Document section:

────────

Common DMARC Mistakes

1. Staying on p=none indefinitely

Many domains set up DMARC with p=none to start monitoring, which is correct. The mistake is never progressing to quarantine or reject. A none policy provides zero protection against spoofing. It tells receivers "I don't care if authentication fails, deliver the email anyway." Use the monitoring period to identify and fix legitimate sources, then move to enforcement.

2. No reporting addresses

Publishing a DMARC record without a rua tag means you get no aggregate reports. Without reports, you have no visibility into who is sending email as your domain, whether legitimate sources are passing authentication, or whether attackers are spoofing you. Always include at least one rua address.

3. Jumping to p=reject too fast

Setting p=reject before ensuring all legitimate email sources pass DMARC will cause legitimate email to be rejected. Follow the recommended path: start with p=none and rua reporting, review reports for 2-4 weeks, fix any alignment issues, then move to p=quarantine, and finally to p=reject.

4. Forgetting about subdomains

Without an sp tag, subdomains inherit the main domain's policy. If your main policy is p=reject but you use subdomains for marketing email that isn't properly authenticated, those emails will be rejected. Use the sp tag to set a separate policy for subdomains when needed.

5. Misunderstanding alignment

DMARC doesn't just require SPF or DKIM to pass—it requires alignment. This means the domain authenticated by SPF (the Return-Path domain) or DKIM (the d= domain in the signature) must match the domain in the visible From header. Third-party services that send on your behalf may pass SPF for their own domain but fail DMARC alignment because the domains don't match.

────────

Rewrite the section of the DMARC mistakes text that begins at the words "2. No reporting" and stops after "finally to p=reject.", putting "genuine" wherever "legitimate" appears.

────────

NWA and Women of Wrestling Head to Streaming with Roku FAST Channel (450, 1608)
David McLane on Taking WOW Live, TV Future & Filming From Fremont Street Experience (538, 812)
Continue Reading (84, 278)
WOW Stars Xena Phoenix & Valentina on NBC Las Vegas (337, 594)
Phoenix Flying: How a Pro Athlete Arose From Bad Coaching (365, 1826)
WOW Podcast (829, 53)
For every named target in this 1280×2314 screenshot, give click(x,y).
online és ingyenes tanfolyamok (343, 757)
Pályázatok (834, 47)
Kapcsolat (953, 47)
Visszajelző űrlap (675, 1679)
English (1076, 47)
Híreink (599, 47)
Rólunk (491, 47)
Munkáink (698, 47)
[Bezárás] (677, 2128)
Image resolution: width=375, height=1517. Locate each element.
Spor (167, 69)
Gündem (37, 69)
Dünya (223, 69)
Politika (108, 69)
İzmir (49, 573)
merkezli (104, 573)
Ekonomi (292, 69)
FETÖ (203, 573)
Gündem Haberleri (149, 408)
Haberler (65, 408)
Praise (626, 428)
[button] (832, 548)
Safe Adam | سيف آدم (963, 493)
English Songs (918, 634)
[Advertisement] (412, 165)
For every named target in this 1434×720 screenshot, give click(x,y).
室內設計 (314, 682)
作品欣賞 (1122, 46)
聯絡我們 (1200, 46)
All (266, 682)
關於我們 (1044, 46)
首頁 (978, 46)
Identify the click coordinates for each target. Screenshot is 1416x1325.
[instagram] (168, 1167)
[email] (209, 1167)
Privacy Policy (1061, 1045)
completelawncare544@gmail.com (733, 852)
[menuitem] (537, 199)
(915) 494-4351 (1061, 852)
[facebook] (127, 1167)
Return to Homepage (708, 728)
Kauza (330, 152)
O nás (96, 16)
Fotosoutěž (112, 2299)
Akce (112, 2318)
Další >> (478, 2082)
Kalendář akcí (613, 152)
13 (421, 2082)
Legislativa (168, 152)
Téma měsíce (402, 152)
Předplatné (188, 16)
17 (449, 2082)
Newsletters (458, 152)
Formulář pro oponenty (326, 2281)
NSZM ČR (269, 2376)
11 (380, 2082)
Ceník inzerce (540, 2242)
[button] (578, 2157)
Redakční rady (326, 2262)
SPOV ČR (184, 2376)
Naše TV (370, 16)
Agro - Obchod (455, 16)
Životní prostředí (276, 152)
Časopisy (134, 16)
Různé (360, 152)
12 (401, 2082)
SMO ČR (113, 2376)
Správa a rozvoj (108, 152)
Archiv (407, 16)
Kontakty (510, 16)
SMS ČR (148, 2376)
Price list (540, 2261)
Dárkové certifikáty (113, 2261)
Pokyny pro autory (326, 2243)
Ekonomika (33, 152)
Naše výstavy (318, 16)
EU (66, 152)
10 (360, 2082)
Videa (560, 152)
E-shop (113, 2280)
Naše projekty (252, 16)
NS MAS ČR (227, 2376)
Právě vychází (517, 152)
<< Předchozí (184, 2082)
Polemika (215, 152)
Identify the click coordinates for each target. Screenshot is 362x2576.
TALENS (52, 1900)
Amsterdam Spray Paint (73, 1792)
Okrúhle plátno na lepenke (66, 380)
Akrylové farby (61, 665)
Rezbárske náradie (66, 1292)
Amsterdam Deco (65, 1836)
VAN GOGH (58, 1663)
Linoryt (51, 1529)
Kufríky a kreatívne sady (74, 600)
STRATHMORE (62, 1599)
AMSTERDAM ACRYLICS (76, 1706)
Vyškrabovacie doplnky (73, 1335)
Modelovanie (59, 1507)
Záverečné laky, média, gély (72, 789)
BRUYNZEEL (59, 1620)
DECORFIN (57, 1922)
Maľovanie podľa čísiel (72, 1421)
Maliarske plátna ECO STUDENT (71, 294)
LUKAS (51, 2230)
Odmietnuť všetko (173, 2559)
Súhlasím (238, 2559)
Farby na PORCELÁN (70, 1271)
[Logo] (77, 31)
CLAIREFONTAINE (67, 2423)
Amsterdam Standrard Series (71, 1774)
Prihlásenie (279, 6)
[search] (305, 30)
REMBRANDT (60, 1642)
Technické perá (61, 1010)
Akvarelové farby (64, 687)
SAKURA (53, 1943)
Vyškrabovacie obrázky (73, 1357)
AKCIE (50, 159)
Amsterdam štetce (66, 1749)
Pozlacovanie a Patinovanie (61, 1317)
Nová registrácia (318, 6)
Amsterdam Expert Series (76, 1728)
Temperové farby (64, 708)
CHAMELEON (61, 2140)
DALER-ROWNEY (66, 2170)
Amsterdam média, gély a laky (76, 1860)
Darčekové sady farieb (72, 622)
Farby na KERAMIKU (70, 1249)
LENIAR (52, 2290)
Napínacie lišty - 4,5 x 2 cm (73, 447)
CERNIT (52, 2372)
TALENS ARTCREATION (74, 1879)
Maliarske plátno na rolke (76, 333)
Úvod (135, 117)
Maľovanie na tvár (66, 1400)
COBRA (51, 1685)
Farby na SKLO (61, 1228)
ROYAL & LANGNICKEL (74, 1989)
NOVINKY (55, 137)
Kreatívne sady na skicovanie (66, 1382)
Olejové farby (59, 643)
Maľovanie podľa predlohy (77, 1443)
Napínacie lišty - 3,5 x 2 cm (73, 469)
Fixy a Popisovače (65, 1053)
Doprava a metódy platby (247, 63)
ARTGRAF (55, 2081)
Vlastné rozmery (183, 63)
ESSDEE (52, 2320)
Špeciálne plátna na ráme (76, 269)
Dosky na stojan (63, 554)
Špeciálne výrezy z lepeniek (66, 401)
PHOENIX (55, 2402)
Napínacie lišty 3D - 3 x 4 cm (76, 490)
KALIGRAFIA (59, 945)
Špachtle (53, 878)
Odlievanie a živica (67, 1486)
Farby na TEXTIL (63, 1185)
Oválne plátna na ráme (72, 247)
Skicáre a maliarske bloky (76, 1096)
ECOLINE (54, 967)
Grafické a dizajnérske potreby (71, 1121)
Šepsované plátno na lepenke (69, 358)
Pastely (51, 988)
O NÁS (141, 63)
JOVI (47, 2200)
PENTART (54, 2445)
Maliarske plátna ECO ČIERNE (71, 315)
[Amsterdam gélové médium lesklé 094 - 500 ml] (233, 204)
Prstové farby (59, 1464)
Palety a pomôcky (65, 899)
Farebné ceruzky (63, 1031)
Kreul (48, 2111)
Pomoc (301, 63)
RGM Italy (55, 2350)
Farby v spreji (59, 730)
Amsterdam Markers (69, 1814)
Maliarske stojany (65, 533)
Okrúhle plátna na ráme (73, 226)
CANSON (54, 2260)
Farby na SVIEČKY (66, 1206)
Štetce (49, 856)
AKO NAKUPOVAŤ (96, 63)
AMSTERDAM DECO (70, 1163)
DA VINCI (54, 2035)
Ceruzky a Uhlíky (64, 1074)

────────

Task answer:
2. No reporting addresses

Publishing a DMARC record without a rua tag means you get no aggregate reports. Without reports, you have no visibility into who is sending email as your domain, whether genuine sources are passing authentication, or whether attackers are spoofing you. Always include at least one rua address.

3. Jumping to p=reject too fast

Setting p=reject before ensuring all genuine email sources pass DMARC will cause genuine email to be rejected. Follow the recommended path: start with p=none and rua reporting, review reports for 2-4 weeks, fix any alignment issues, then move to p=quarantine, and finally to p=reject.